What to produce: Copy word for word, please, the lines of the entries below running from the one containing "Given: Switch to Gradient paint mode" to the one containing "The width and", both ends included.

Data provided:
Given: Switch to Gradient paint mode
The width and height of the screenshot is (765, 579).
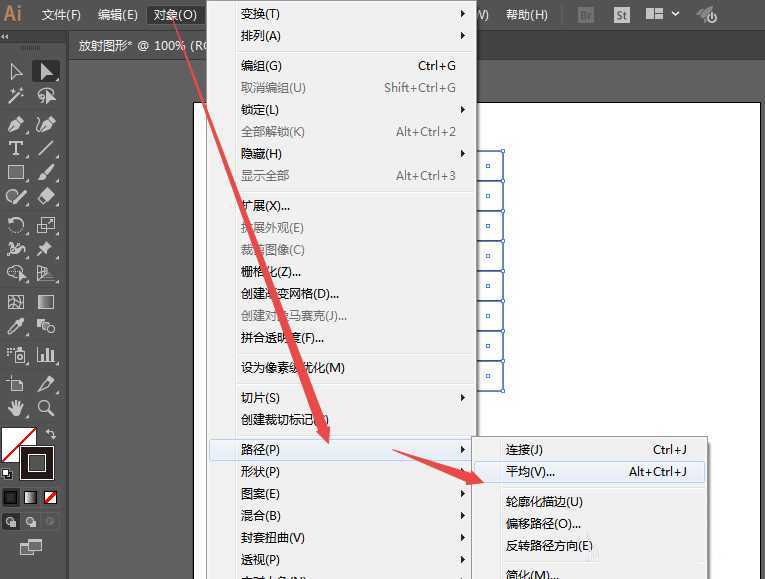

* * *

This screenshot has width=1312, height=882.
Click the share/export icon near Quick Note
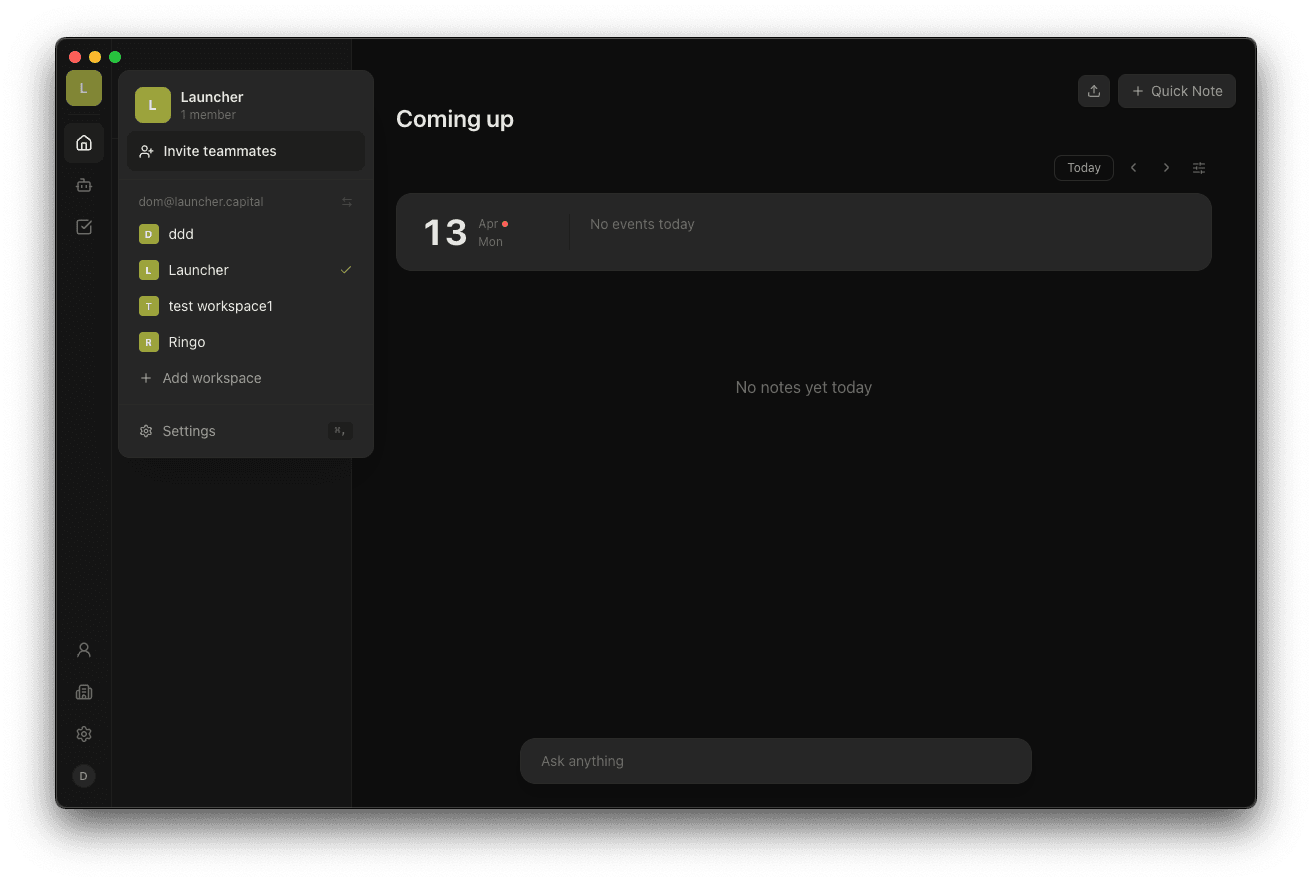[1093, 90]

--

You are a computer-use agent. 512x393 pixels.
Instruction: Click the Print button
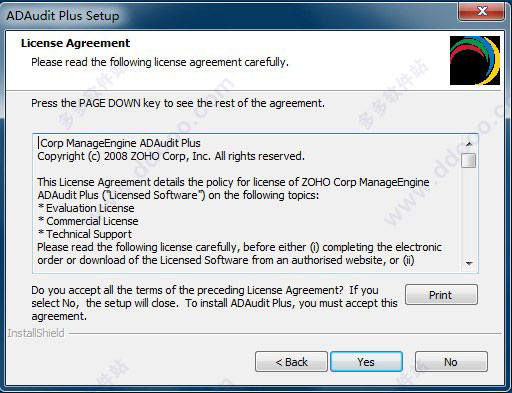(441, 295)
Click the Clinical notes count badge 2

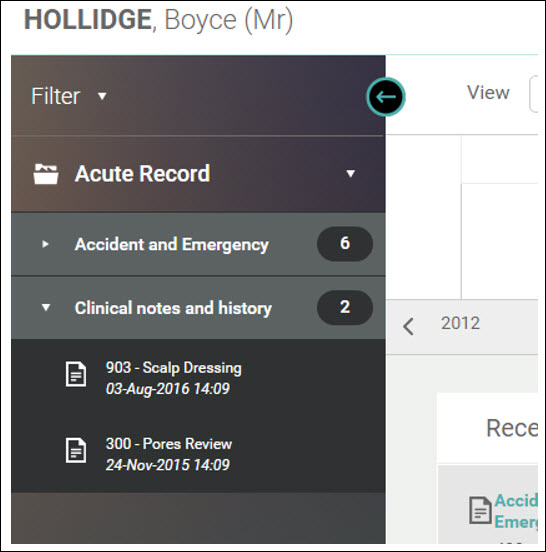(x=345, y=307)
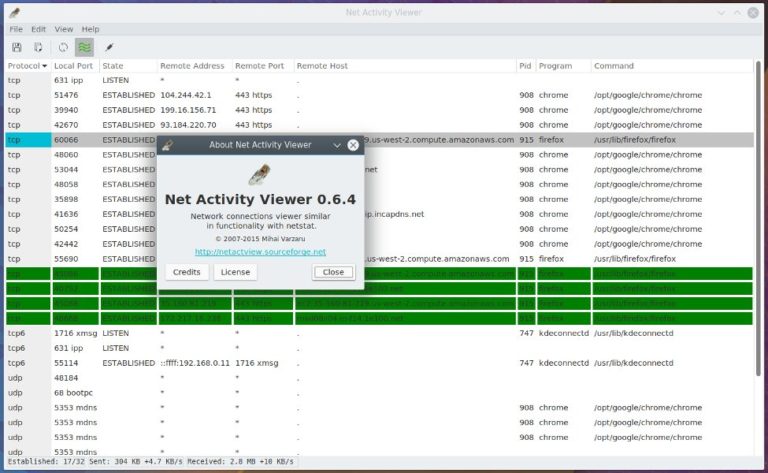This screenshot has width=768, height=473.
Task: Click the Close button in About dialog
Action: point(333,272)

Solution to this problem:
Given: Switch to Gradient paint mode
The width and height of the screenshot is (765, 579).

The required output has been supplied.